Anu Beta Tubat pada dasarnya adalah praktek gotong royong, dimana beban satu orang sama-sama dipikul, yang dilakukan oleh masyarakat Maybrat di Provinsi Papua Barat. Anu Beta Tubat yang berarti bersama kita semua mengangkat suatu beban. Semangat gotong royong orang Maybrat ini sudah ada sejak zaman leluhur, dimana masyarakat bahu-membahu berswadaya mengatasi berbagai hambatan atau tantangan seperti membuka kebun atau ladang, menyekolahkan anak, pembayaran maskawin (mahar) atau denda adat menurut adat istiadat setempat, dan pembangunan rumah permanen.

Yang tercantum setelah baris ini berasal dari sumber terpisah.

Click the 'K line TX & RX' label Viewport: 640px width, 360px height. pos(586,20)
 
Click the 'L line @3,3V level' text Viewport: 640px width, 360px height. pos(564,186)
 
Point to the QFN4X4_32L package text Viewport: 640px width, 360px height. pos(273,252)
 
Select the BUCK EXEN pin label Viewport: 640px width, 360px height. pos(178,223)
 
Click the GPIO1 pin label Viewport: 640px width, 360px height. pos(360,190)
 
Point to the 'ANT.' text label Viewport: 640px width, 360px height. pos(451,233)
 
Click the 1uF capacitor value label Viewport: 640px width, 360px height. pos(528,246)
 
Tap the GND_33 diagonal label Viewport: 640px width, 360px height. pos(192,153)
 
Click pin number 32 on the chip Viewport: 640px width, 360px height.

Secara adat, Anu Beta Tubat telah berlangsung turun-temurun sejak masa silam hingga saat ini. Namun oleh Robert Isir dan Pdt. Herman Saud pada tahun 1983 dibentuklah Yayasan Anu Beta Tubat di Jayapura Ibu Kota Provinsi Papua. Hadirnya Yayasan Anu Beta Tubat menandai era baru pelestarian nilai-nilai budaya Maybrat yang tidak hanya dikenal oleh masyarakat Suku Maybrat saja, tetapi menjadi pengetahuan yang disebarkan dan dikenal oleh masyarakat Papua. Dalam urusan perkawinan yang memerlukan biaya besar terutama untuk urusan mas kawin berupa kain-kain timur yang mahal, keluarga besar gotong royong menanggung biaya tersebut, dengan harapan bila anak dari keluarga penyumbang menikahkan putranya dan harus menyiapkan maskawin, keluarga yang pernah menerima sumbangannya harus membalas.

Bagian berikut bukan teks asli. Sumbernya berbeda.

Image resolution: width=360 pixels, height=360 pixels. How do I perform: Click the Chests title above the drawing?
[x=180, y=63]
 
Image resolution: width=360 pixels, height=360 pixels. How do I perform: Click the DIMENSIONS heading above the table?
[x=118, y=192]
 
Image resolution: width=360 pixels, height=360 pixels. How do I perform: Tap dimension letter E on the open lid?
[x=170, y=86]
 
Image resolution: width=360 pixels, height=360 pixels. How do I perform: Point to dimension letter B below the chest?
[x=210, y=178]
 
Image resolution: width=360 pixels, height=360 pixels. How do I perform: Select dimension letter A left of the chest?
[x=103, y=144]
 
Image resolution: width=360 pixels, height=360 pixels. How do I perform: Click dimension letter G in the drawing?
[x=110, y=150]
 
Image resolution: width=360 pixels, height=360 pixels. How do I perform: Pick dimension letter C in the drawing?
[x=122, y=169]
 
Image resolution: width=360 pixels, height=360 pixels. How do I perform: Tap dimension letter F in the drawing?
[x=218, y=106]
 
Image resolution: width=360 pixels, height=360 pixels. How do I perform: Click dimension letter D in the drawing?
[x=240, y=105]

Tersebarnya kain tenunan tradisional yang disebut kain timur itu bermula tiga abad yang lalu, kain-kain itu dibawa oleh orang Portugis untuk dibarter dengan hasil alam Papua, seperti damar. Kain timur adalah tenunan ikat yang berasal dari Timor, Flores, Seram. Anu Beta Tubat atau gotong royong ditemui juga dalam bidang pendidikan. Untuk membiayai pendidikan anak, orang Maybrat di Papua Barat mengatasi kendala ketiadaan bangunan sekolah, kekurangan guru, membantu guru yang hidup pas-pasan, kesulitan anak didik melanjutkan ke jenjang lebih tinggi. Disitu di uraikan bagaimana dengan semangat gotong royong anu beta tubat, orang Maybrat bekerja sama, berkorban, demi pendidikan anak-anak mereka. Orang Maybrat bergotong royong membangun sekolah, mengumpulkan makanan untuk guru, membuka kebun untuk guru bercocok tanam, membangun asrama bagi anak-anak yang melanjutkan sekolah di kota, jauh dari kampung bahkan bergotong royong membantu biaya anak-anak mereka melanjutkan kuliah.